Supplied entries: Begin

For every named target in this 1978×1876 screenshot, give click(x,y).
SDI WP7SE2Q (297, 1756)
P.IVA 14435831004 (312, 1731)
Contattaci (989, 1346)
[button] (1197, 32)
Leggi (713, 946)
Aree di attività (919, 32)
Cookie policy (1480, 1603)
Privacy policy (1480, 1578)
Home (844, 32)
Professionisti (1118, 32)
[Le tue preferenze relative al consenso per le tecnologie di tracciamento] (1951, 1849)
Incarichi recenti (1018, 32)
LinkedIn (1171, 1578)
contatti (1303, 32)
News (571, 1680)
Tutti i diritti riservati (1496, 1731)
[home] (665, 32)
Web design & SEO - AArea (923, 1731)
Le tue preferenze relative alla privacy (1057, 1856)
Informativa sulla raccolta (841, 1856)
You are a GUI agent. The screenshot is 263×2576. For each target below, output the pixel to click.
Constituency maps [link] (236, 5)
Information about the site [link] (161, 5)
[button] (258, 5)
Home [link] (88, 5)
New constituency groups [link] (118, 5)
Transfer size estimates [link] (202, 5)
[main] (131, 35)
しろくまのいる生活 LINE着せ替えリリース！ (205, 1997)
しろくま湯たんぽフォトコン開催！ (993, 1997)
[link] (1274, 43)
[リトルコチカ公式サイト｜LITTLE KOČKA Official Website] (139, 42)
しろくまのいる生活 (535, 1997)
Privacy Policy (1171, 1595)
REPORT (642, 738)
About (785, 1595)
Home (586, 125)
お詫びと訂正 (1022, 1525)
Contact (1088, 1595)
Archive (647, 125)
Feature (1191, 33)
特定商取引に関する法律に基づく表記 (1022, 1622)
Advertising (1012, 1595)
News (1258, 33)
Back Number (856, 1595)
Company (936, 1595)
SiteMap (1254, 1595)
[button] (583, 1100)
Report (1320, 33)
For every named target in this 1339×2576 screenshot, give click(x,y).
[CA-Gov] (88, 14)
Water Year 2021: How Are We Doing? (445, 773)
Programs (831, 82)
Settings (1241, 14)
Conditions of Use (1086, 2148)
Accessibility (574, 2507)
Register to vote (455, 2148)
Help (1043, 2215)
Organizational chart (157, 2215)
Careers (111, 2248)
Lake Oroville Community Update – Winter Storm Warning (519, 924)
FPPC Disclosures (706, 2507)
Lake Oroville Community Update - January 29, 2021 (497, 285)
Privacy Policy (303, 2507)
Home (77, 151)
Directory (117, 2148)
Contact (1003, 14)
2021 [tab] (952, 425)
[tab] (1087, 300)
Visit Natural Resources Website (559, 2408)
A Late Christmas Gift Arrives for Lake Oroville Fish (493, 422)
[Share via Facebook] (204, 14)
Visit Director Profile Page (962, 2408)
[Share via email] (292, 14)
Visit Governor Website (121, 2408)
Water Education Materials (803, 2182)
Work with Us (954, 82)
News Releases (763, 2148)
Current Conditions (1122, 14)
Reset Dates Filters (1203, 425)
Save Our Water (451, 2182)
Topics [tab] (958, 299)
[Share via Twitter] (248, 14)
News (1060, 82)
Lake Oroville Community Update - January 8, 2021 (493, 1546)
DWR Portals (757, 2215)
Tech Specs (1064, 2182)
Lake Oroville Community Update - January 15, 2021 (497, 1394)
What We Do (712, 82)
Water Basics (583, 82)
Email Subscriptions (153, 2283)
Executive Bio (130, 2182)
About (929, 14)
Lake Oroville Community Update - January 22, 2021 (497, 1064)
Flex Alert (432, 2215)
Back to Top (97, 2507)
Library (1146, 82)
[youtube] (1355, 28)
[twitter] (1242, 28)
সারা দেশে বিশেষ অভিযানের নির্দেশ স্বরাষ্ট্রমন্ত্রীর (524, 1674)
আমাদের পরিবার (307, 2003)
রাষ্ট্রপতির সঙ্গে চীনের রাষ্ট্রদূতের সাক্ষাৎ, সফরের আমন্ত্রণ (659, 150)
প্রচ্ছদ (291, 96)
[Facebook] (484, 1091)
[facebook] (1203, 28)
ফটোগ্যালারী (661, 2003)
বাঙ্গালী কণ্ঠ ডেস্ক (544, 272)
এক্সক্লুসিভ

Supplied entries: End

What do the lines above say from the one containing "Home [link] (88, 5)" down to the one containing "About (929, 14)"? Return them exactly, both end lines included, and only them.

Home [link] (88, 5)
New constituency groups [link] (118, 5)
Transfer size estimates [link] (202, 5)
[main] (131, 35)
しろくまのいる生活 LINE着せ替えリリース！ (205, 1997)
しろくま湯たんぽフォトコン開催！ (993, 1997)
[link] (1274, 43)
[リトルコチカ公式サイト｜LITTLE KOČKA Official Website] (139, 42)
しろくまのいる生活 (535, 1997)
Privacy Policy (1171, 1595)
REPORT (642, 738)
About (785, 1595)
Home (586, 125)
お詫びと訂正 (1022, 1525)
Contact (1088, 1595)
Archive (647, 125)
Feature (1191, 33)
特定商取引に関する法律に基づく表記 (1022, 1622)
Advertising (1012, 1595)
News (1258, 33)
Back Number (856, 1595)
Company (936, 1595)
SiteMap (1254, 1595)
[button] (583, 1100)
Report (1320, 33)
For every named target in this 1339×2576 screenshot, give click(x,y).
[CA-Gov] (88, 14)
Water Year 2021: How Are We Doing? (445, 773)
Programs (831, 82)
Settings (1241, 14)
Conditions of Use (1086, 2148)
Accessibility (574, 2507)
Register to vote (455, 2148)
Help (1043, 2215)
Organizational chart (157, 2215)
Careers (111, 2248)
Lake Oroville Community Update – Winter Storm Warning (519, 924)
FPPC Disclosures (706, 2507)
Lake Oroville Community Update - January 29, 2021 (497, 285)
Privacy Policy (303, 2507)
Home (77, 151)
Directory (117, 2148)
Contact (1003, 14)
2021 [tab] (952, 425)
[tab] (1087, 300)
Visit Natural Resources Website (559, 2408)
A Late Christmas Gift Arrives for Lake Oroville Fish (493, 422)
[Share via Facebook] (204, 14)
Visit Director Profile Page (962, 2408)
[Share via email] (292, 14)
Visit Governor Website (121, 2408)
Water Education Materials (803, 2182)
Work with Us (954, 82)
News Releases (763, 2148)
Current Conditions (1122, 14)
Reset Dates Filters (1203, 425)
Save Our Water (451, 2182)
Topics [tab] (958, 299)
[Share via Twitter] (248, 14)
News (1060, 82)
Lake Oroville Community Update - January 8, 2021 (493, 1546)
DWR Portals (757, 2215)
Tech Specs (1064, 2182)
Lake Oroville Community Update - January 15, 2021 (497, 1394)
What We Do (712, 82)
Water Basics (583, 82)
Email Subscriptions (153, 2283)
Executive Bio (130, 2182)
About (929, 14)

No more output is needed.